実はそのさらに20年前に、私は逆の立場だったことがあるのです。ドイツに住んでいた頃に、行きつけのオーストリアの民宿で雪が積もる屋根によじ登って遊んでいました。飛んで出てきた民宿のカティおばさんに言われました。

「頼むから降りてきてちょうだい。万が一あなたが落ちて怪我をしたら、私は屋根に柵を付けなかったことで罰せられるの。」と。

それまで、さんざん親に「危ないから降りなさい」と注意されても聞かなかった小学生の私は、即座に屋根から降りました。

頭ごなしに「降りなさい!」と怒ったり、「迷惑がかかるから」と第三者目線で咎めたり、「禁止されている」と叱るよりも、やさしく自分目線でおばさんが懇願するので、子供でも納得して聞き入れたのです。

日本でよく使われる「怒られるよ」というのは主体性がないなー、といつも思います。ハワイ弁でも「叱られた」を「I got scolded」と受動態を使います。標準英語だと「I got in trouble」という自己責任表現になります。それは標準英語だと「goose bumps」の「鳥肌」をハワイ弁では「chicken skin」と言うような如実な日系移民言語文化の一つです。

信号無視する中年女性と注意する老年男性

話は東京に移して、つい最近「赤信号だろう!」と初老の男性に地元で注意されました。車が滅多に停止していない小さな歩道でのことです。
「ここは一方通行なので、その判断は自分でします。」と返しました。常々この信号のアルゴリズムがおかしいと思っている場所です。「信号が付いているじゃないか!赤信号だぞ。恥ずかしくないのか!」と食い下がるので「あなたに言われる筋合いはないわ」とすまして、道を渡りました。

どっちもどっちです。

「すみませーん」とそのまま小走りに赤信号で道を渡るのが大人の対応だと思います。

「お願いです。私はあなたにそれをして欲しくない、なぜなら私がこういう風に困るから。」は相手の行動を変える力があります。

優先席を占拠していたら、This is a priority seat, would you mind giving up the seat for those in need?(ここは優先席なので必要としている人に席を譲ってもらえますか?)

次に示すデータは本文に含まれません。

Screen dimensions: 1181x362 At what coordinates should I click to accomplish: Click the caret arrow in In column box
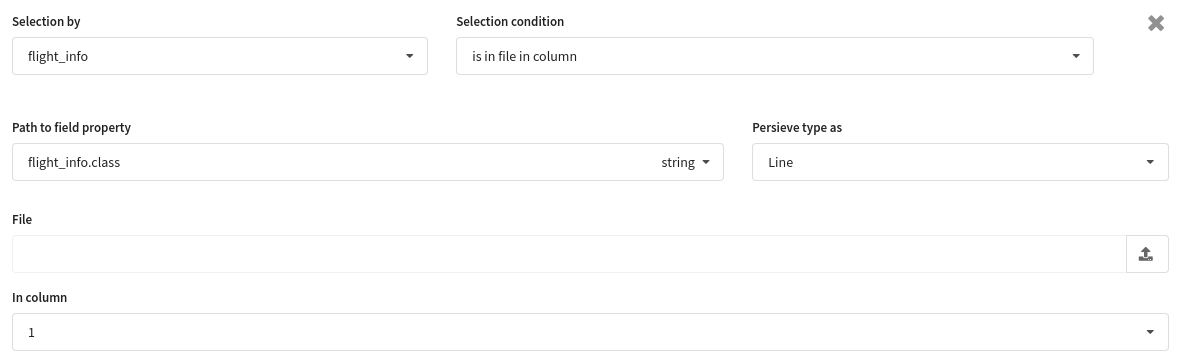pos(1150,332)
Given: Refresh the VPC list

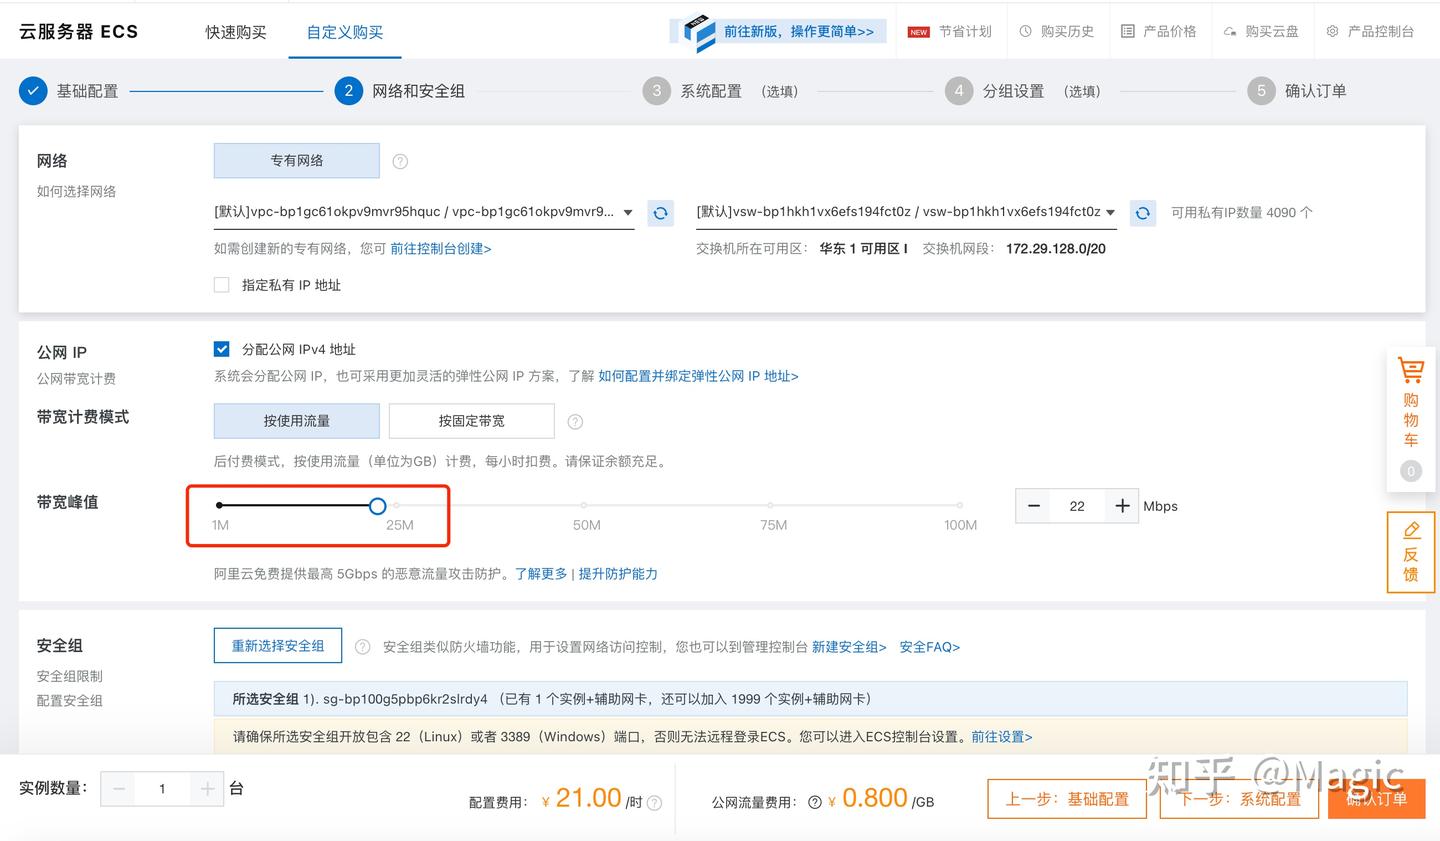Looking at the screenshot, I should [660, 212].
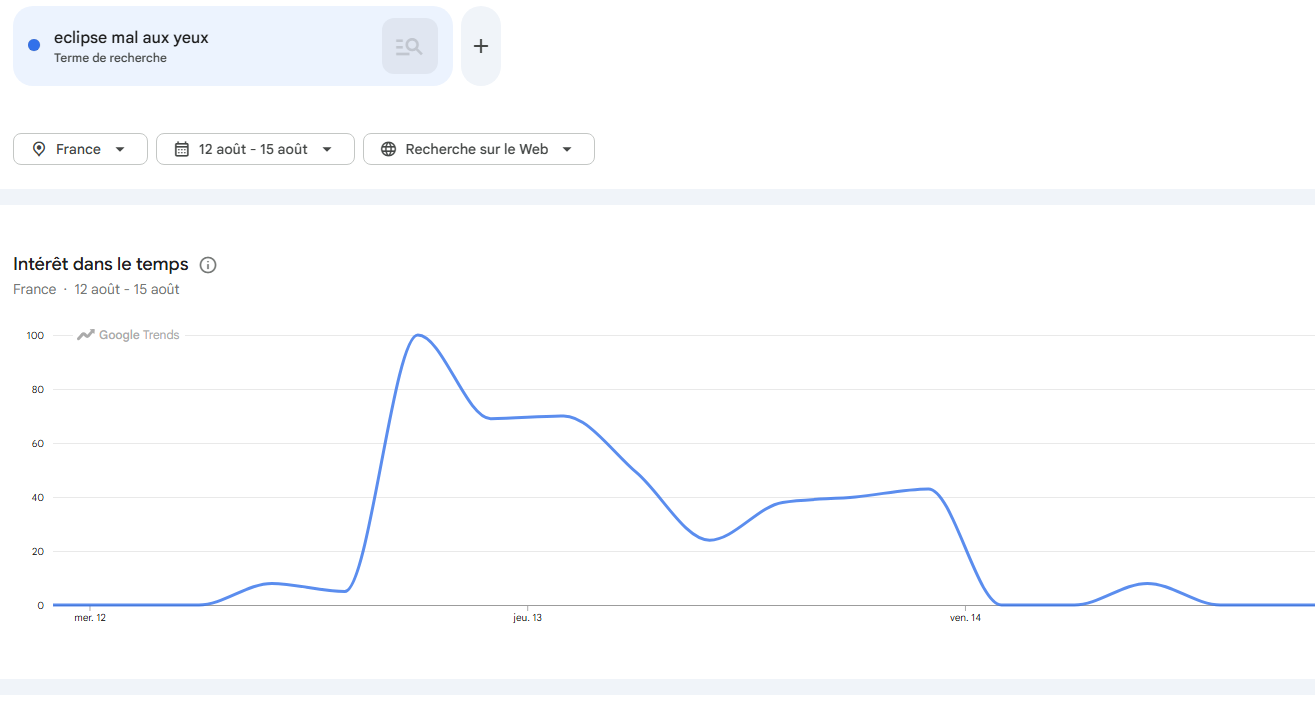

神社仏閣で目に余る行動をしていたら、Would you be so kind to respect our place of worship?(私達の信仰の場所を敬ってもらえますか)。

流暢な英語でなくても、日本語でお願いしても、スマホで翻訳を見せても良いと思います。同じ目線で笑顔でお願いすれば大半の人は分かってくれると思います。小学生の私もちゃんと屋根から降りましたから。


この投稿は、Lunzi in UK さんのコンテンツにコメントしたことから始まりました。先日はnoteのご縁で直接お目にかかったのです。 
Lunzi in UKさん、今後もグローバルにご活躍している様子を発信し続けてください!私もLunzi in UKさんが読みたいような、具体的な話とか自分のキャリアでの裏の苦労話などを発掘して発信していきます。アドバイスをありがとうございました。